*** MATERIAL FOR THE TASK Section Begins ***

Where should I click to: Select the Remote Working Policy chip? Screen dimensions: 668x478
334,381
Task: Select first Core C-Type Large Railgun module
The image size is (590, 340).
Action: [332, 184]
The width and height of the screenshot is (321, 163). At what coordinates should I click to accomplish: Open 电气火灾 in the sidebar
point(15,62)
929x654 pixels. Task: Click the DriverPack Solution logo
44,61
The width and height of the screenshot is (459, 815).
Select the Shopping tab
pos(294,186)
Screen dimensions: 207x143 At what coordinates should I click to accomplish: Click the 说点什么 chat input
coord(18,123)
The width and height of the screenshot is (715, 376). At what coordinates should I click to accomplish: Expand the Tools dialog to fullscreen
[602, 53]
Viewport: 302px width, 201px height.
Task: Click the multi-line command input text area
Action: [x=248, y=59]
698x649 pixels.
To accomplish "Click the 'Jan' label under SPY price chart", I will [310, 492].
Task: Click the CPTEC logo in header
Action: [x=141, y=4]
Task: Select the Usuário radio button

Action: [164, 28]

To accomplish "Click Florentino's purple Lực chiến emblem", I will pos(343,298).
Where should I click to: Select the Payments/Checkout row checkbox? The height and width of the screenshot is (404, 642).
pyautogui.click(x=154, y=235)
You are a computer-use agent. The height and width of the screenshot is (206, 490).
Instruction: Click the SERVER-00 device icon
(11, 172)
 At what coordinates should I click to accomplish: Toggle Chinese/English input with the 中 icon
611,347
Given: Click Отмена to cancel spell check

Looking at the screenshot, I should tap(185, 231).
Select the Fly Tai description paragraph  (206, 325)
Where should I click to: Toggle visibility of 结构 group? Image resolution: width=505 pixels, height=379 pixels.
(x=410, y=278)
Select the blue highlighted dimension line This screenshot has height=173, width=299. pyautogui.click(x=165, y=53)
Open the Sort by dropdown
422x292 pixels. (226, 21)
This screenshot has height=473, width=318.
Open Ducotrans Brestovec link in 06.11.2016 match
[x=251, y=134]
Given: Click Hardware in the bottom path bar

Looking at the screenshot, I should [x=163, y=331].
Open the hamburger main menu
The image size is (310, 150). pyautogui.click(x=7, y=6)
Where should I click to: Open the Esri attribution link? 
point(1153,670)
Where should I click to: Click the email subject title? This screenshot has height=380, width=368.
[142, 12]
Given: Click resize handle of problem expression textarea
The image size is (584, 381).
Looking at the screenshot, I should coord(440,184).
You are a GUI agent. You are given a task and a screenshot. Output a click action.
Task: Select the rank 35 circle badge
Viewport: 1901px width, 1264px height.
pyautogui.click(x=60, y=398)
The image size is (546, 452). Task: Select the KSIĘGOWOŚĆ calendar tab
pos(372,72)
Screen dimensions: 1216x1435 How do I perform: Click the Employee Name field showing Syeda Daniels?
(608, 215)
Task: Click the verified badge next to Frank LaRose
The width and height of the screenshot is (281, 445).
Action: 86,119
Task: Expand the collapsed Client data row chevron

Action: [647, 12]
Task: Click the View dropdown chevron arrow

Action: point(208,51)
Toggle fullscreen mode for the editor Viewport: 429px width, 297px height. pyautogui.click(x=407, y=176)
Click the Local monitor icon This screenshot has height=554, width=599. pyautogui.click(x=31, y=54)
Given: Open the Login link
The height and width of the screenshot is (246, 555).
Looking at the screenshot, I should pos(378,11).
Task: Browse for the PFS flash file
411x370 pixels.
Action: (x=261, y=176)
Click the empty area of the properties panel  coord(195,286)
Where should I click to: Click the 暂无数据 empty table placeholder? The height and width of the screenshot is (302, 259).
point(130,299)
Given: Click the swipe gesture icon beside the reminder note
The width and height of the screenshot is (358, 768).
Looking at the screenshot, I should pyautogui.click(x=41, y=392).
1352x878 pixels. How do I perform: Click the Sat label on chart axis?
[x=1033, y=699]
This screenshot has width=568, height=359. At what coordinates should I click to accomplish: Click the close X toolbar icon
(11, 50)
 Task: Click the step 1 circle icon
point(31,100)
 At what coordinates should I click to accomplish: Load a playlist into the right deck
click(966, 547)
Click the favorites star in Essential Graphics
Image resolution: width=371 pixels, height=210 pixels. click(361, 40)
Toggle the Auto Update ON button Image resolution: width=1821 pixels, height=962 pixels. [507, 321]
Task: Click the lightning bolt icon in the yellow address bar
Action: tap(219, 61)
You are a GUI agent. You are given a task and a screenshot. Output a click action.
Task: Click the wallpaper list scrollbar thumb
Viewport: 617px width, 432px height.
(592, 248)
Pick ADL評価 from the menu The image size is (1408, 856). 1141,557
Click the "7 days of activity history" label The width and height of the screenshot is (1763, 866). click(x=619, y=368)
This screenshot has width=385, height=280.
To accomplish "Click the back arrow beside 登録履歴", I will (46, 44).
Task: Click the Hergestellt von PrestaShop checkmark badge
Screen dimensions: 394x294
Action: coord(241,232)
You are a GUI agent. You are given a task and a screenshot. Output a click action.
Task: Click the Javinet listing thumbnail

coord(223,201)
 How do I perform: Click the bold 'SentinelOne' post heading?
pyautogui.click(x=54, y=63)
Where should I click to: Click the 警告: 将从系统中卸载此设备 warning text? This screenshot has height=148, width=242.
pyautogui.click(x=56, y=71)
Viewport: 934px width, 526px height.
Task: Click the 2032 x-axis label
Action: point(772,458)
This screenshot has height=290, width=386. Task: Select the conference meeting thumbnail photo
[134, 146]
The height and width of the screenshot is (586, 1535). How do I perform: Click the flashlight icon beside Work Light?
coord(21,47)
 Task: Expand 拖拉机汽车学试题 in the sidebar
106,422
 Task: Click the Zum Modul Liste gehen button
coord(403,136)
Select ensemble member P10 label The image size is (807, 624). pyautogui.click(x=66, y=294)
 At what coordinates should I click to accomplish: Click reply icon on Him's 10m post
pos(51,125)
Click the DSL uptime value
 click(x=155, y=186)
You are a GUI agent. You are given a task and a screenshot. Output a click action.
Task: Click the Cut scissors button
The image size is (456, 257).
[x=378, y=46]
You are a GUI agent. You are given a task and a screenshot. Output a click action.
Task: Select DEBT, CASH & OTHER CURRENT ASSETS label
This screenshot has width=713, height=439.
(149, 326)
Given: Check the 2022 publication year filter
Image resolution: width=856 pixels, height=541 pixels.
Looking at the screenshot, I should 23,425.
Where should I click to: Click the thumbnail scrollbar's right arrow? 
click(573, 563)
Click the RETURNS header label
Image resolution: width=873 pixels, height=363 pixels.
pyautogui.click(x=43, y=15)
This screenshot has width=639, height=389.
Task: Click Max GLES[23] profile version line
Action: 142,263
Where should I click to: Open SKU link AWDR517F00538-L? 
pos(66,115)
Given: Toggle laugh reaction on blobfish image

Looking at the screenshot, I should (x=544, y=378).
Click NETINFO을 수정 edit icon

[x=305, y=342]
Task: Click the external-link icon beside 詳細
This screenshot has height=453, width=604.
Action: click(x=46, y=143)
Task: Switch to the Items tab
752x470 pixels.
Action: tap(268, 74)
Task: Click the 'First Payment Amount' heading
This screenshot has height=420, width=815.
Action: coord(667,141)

*** MATERIAL FOR THE TASK Section Ends ***

**ABOUT THIS TASK**
Find the string "badge" in the listing and return every line that holds it.

**SOLVED PROBLEM**
Task: Select the rank 35 circle badge
Task: Click the verified badge next to Frank LaRose
Task: Click the Hergestellt von PrestaShop checkmark badge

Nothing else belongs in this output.